NVIDIA Jetson AGX Thor - Evaluating the Performance
Evaluating Performance
As developers, we often need to measure CPU, GPU, and memory usage to budget the applications that need to run in our projects. NVIDIA provides the tegrastats tool to extract these and other important metrics in Jetson platforms, and the Nsight Systems tool. This section provides an overview of the usage of tegrastats and Nsight Systems.
Tegrastats
How to use tegrastats
tegrastats is a tool that reports memory usage, GPU usage, CPU usage, and SOC temperature for Tegra-based devices. Tegrastats comes installed in the sample root filesystem provided in Jetpack, and it's located in the AGX Thor system path /usr/bin, so it can be launched from any location in the filesystem. To launch tegrastats, simply run the binary with privileges:
sudo tegrastats
This command will start printing the system stats each second, an example of the expected output can be found in the next subsection. If you need to customize the tegrastats behavior, the binary provides the following command-line options:
Usage: tegrastats [-option]
Options:
--help : print this help screen
--interval <millisec> : sample the information in <milliseconds>
--logfile <filename> : dump the output of tegrastats to <filename>
--load_cfg <filename> : load the information from <filename>
--readall : collect all stats including performance intensive stats
--save_cfg <filename> : save the information to <filename>
--start : run tegrastats as a daemon process in the background
--stop : stop any running instances of tegrastats
--verbose : print verbose message
Analyzing the output
You can find below an example of the output printed by tegrastats in the AGX Thor.

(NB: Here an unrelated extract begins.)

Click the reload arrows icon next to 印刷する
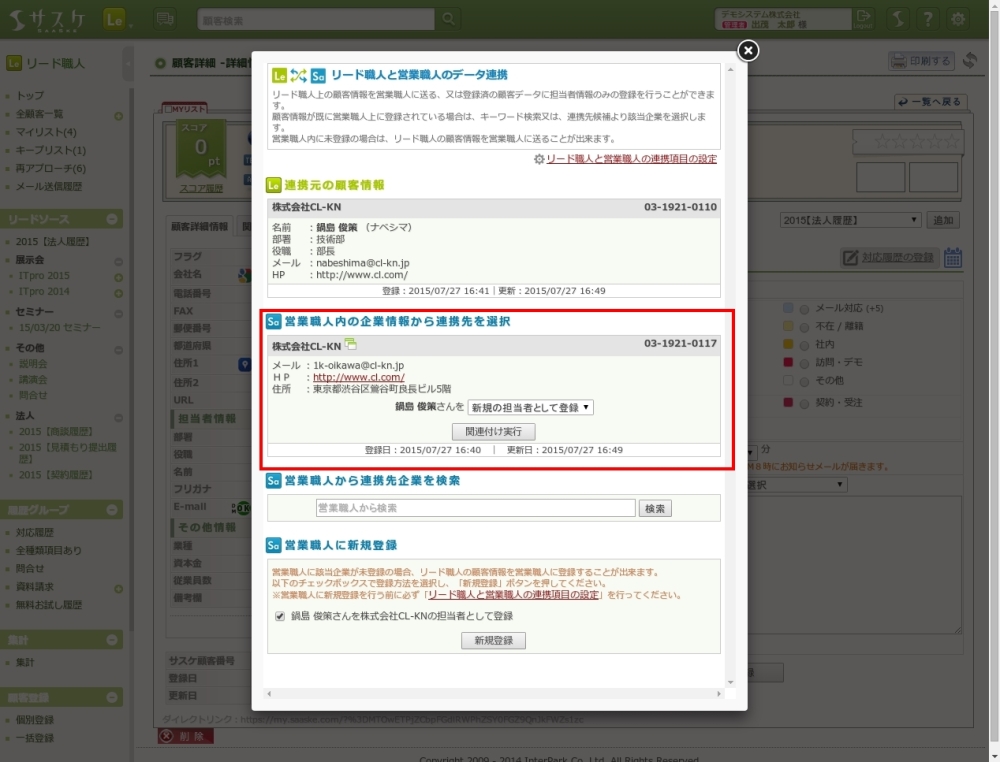Screen dimensions: 1000x762 point(969,61)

08-28-2025 15:36:52 RAM 2028/125772MB (lfb 4x4MB) CPU[0%@972,0%@972,0%@972,0%@972,0%@972,0%@972,0%@972,0%@972,0%@972,0%@972,0%@972,0%@972,0%@972,0%@972] EMC_FREQ 0%@665 GR3D_FREQ @[0,0,0] NVENC0_FREQ @0 NVENC1_FREQ @0 NVDEC0_FREQ @0 NVDEC1_FREQ @0 NVJPG0_FREQ @0 VIC off OFA_FREQ @0 PVA0_FREQ off APE 300 cpu@39.593C tj@41.5C soc012@39.875C soc345@41.468C VDD_GPU 0mW/0mW VDD_CPU_SOC_MSS 5137mW/5137mW VIN_SYS_5V0 4313mW/4313mW
Table 1 provides a description to help interpret some of the metrics provided by tegrastats.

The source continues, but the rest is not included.